[begin Extracted text]

Error Produced: Severity Code Description Project File Line Suppression State
Error CS1061 'ITransformer' does not contain a definition for 'LastTransformer' and no accessible extension method 'LastTransformer' accepting a first argument of type 'ITransformer' could be found (are you missing a using directive or an assembly reference?)

Example code also following Multiclassification PFI Implementation from ML.Net Documentation, using a newly created pipeline and single multiclassification algorithm:

//PFI code with new pipeline using single multiclassification algorithm
            var featureColumns =
                new string[] { "Unnamed0","FlowID","SourceIP","SourcePort","DestinationIP","DestinationPort","Protocol","Timestamp","FlowDuration","TotalFwdPackets","TotalBackwardPackets","TotalLengthofFwdPackets","TotalLengthofBwdPackets","FwdPacketLengthMax","FwdPacketLengthMin","FwdPacketLengthMean","FwdPacketLengthStd","BwdPacketLengthMax","BwdPacketLengthMin","BwdPacketLengthMean","BwdPacketLengthStd","FlowBytes","FlowPackets","FlowIATMean","FlowIATStd","FlowIATMax","FlowIATMin","FwdIATTotal","FwdIATMean","FwdIATStd","FwdIATMax","FwdIATMin","BwdIATTotal","BwdIATMean","BwdIATStd","BwdIATMax","BwdIATMin","FwdPSHFlags","BwdPSHFlags","FwdURGFlags","BwdURGFlags","FwdHeaderLength","BwdHeaderLength","FwdPackets","BwdPackets","MinPacketLength","MaxPacketLength","PacketLengthMean","PacketLengthStd","PacketLengthVariance","FINFlagCount","SYNFlagCount","RSTFlagCount","PSHFlagCount","ACKFlagCount","URGFlagCount","CWEFlagCount","ECEFlagCount","DownUpRatio","AveragePacketSize","AvgFwdSegmentSize","AvgBwdSegmentSize","FwdHeaderLength1","FwdAvgBytesBulk","FwdAvgPacketsBulk","FwdAvgBulkRate","BwdAvgBytesBulk","BwdAvgPacketsBulk","BwdAvgBulkRate","SubflowFwdPackets","SubflowFwdBytes","SubflowBwdPackets","SubflowBwdBytes","Init_Win_bytes_forward","Init_Win_bytes_backward","act_data_pkt_fwd","min_seg_size_forward","ActiveMean","ActiveStd","ActiveMax","ActiveMin","IdleMean","IdleStd","IdleMax","IdleMin","SimillarHTTP","Inbound" };

            var pipeline = mlContext.Transforms
                .Concatenate("Features", featureColumns)

[end Extracted text]
[begin Extracted entries]

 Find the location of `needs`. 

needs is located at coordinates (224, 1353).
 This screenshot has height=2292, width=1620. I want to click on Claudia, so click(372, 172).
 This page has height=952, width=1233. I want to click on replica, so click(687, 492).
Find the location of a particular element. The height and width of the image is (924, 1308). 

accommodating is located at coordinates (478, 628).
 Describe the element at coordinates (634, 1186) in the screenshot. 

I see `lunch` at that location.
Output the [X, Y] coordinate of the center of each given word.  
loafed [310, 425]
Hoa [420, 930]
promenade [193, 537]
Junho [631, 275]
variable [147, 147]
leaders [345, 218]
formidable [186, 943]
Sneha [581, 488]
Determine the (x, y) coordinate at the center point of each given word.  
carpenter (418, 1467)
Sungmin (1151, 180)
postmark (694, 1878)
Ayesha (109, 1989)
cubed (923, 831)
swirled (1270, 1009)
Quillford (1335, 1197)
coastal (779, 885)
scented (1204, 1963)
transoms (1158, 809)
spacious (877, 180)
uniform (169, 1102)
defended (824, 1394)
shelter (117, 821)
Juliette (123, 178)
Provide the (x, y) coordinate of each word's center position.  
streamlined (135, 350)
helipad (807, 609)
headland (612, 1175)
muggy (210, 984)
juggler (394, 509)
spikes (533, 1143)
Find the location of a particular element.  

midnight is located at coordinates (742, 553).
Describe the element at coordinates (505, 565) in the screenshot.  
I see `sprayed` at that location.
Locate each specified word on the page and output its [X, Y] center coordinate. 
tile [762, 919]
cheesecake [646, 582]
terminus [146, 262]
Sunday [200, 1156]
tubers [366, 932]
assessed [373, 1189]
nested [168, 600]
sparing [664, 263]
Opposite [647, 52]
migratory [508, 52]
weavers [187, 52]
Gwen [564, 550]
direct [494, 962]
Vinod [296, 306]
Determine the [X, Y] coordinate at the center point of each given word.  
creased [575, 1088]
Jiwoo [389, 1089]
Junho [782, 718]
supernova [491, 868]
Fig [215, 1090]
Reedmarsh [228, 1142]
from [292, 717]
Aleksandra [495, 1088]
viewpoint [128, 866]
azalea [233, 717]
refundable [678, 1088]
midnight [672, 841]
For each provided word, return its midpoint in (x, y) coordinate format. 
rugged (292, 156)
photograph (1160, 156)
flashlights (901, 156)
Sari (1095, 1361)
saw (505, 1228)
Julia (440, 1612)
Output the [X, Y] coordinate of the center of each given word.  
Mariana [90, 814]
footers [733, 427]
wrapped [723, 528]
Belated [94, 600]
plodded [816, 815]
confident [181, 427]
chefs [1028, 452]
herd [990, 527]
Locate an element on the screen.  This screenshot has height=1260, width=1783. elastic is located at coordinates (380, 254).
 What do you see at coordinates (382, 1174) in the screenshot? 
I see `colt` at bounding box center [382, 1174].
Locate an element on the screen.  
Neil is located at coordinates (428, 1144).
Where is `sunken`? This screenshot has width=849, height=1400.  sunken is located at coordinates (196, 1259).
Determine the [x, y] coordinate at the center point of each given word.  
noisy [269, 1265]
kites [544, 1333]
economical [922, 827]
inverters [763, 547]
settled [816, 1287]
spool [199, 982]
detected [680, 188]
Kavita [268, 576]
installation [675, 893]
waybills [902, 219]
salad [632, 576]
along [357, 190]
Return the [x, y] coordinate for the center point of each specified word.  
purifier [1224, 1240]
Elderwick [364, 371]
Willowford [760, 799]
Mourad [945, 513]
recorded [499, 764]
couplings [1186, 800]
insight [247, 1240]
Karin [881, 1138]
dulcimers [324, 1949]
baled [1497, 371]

[end Extracted entries]

* Instructions *
(1) Reproduce the ML.NET error excerpt from "Error Produced: Severity" through "an assembly reference?)".
(2) In the ML.NET error excerpt, which definition does the error message say 'ITransformer' is missing?

* Complete answers *
(1)
Error Produced: Severity Code Description Project File Line Suppression State
Error CS1061 'ITransformer' does not contain a definition for 'LastTransformer' and no accessible extension method 'LastTransformer' accepting a first argument of type 'ITransformer' could be found (are you missing a using directive or an assembly reference?)

(2) 'LastTransformer'